I just came home from an 8-day business trip to India. And I wanted to share some of my experiences and thoughts about the trip.

Indians have no sense of time.

The official time-zone of India is International Standard Time or IST in short. But if you ask any Indian he will say that he follows Indian Standard Time, a time-classification that equals delays of anything between 30 minutes to 2 hours.
This was both anoying and practical. Anoying because you could never expect participants in meetings to show up on time, and practical because being delayed by the insane traffic didn’t do any harm at all.

Indians have no sense of traffic safety.

This was actually the one thing that scared me the most about India.
They do have traffic laws down there, but the problem is, that nobody follows them, which in the end result in complete pandemonium on the streets.
Imagine cars constantly cutting each other off, driving in and out between each other. Overtaking any way they can, even on the wrong side. Squezing in any gap between cars, even small gaps between humongous trucks with only a few inches to spare.
Two lane roads have become 5 lane roads in the hand of Indian drivers, actually the word lane might not even exist in their dictionary.
Turn signals are not used, instead they use their horns

to signal each others about a pending overtake, which only intesifies the chaos.
I think I might have had at least a handful of near-death experiences while driving around in caps down there, and I wouldn’t like to drivere there myself for anything in the world.
I think this would be the ultimate challenge for the guys from Top Gear on BBC. Driving three super-cars through the streets of one of Indias big cities, without getting any scratches! :D

Indians like to eat spicy food.

This of course came as no surprise for me. I was prepared for the spicy lunches and dinners, but what did take me by surprise is, that they also eat spicy food for breakfast.
A typical south-indian breakfast consists of a Dosa which is a kind of pancake served typically with some form of rice and curry sauce.
It was a fun experience to try the genuine local cuisine the first couple of days, but I must admit that I quickly became quite tired of the taste of curry, even more as I was hit by a severe case of Delhi Belly during the last 4 days of the trip.
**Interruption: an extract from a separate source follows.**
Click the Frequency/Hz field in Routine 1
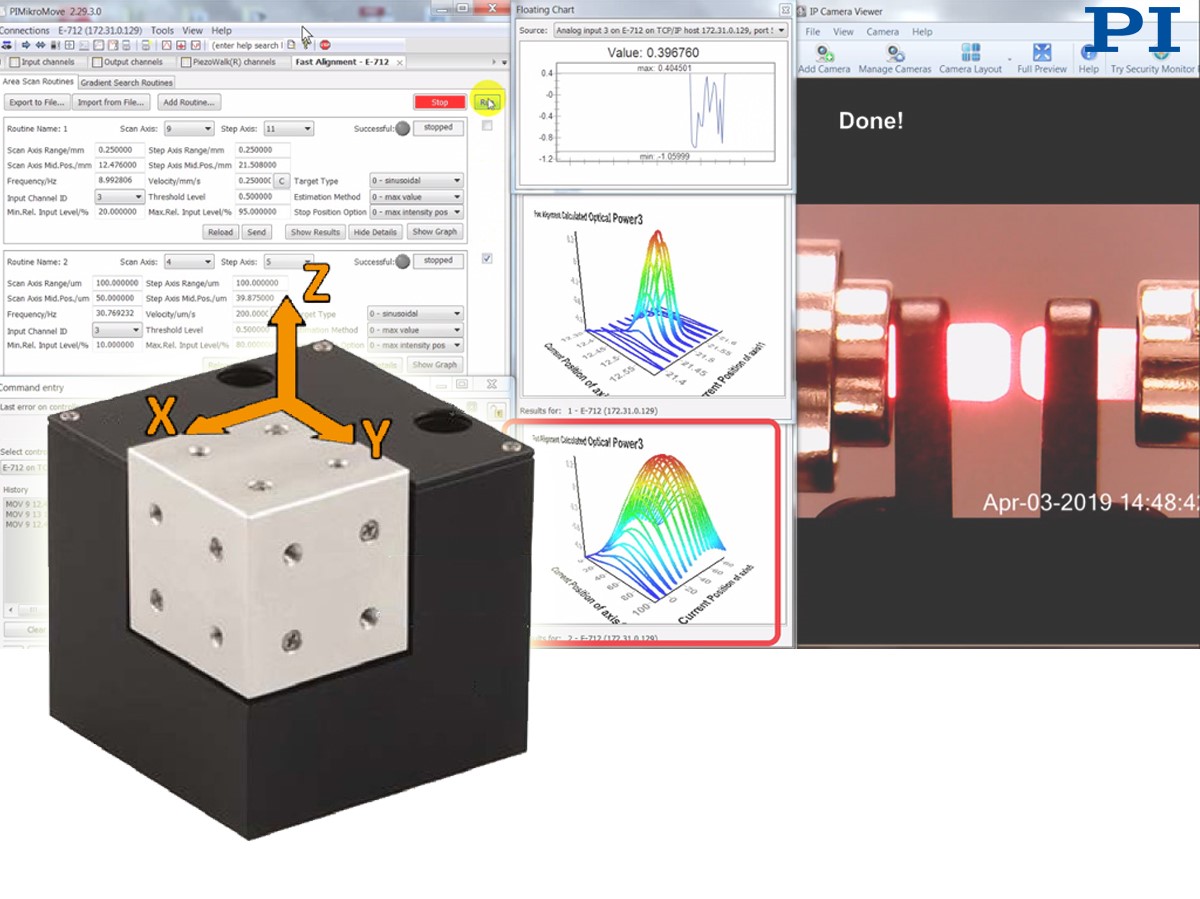The height and width of the screenshot is (899, 1200). pos(118,181)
Everything in India is cheap.

Or almoast anything at least.
I went to a local bookstore in Chennai were I was able to buy books at a fraction of what they would have cost in most western places.

I bought hard-bound copies of “J. M. Barrie“, “Charles Dickens“, “Robert Louis Stevenson” and “Sun Tzu” with leather-covers for 150 rupees each which is about $3 USD
You could also buy science and computer books for hundreds of dollars less than what they would have cost at home. Sadly I didn’t have room in my luggage for big and heavy science books.
But it wasn’t only books that was cheap, also food was cheap. In Mumbai we went to a luxury beach lounge restaurant where we had a three course dinner with wine and drinks. Total price for 5 people: about $250 USD.

India have very persistant beggars.

Let me give you an example: We were sitting at a local beach cafe in Mumbai and eating some lunch, when a female beggar spotted us in our very un-indian clothes. She new that she wasn’t allowed inside the premisses of the cafe, so she camped on the beach outside the cafe where she stood for at least an hour looking at us and begging for money. We eventually had to flee out the back entrance.
Another female beggar followed us with her children all the way from the beach to our hotel while begging for money and grapping our arms and clothes. There was no way of telling her of, only the guards at the hotel was able to stop them.
In Denmark we are used to being able to just telling them “no” and then they will move on, but “no” just doesn’t cut it down here.

You have to know someone to get anything done in India.

India is very driven by curruption, and you feel it everywhere you go. And I felt it personally the most when my camera was stolen, and I had to report it to the local police to get my insurance company to pay.
I went to a local police station in Mumbai and tried to talk to the police, but they just sent me along to the next station, and generally wouldn’t listen to me. Luckily one of the PR-guys that we had hired to plan a press conference knew a high-ranking official at another police station, so I was able to get the report.

All in all it was an interesting experience, but I must admit that it was a somewhat hectic trip.
On the 8 days the trip lasted, I had to take 7 different flights, hold 3 different press meetings, 2 customer meetings and 1 meeting with the local police.
And disapointingly the last hotel that I stayed on was nothing short of horrible. It had pidgions on the bathrooms, crows outside the windows, refrigerators that made more noise than a bulldozer, bulldozers next door digging holes in the ground, beds as hard as rocks and did I say that there was a bottle of juice in the mini-bar that was over 2 years too old. Sadly I only figured this out after I had drank it. It took me a couple of hours to puke it all out again.
Oh well, at least it was an experience for life.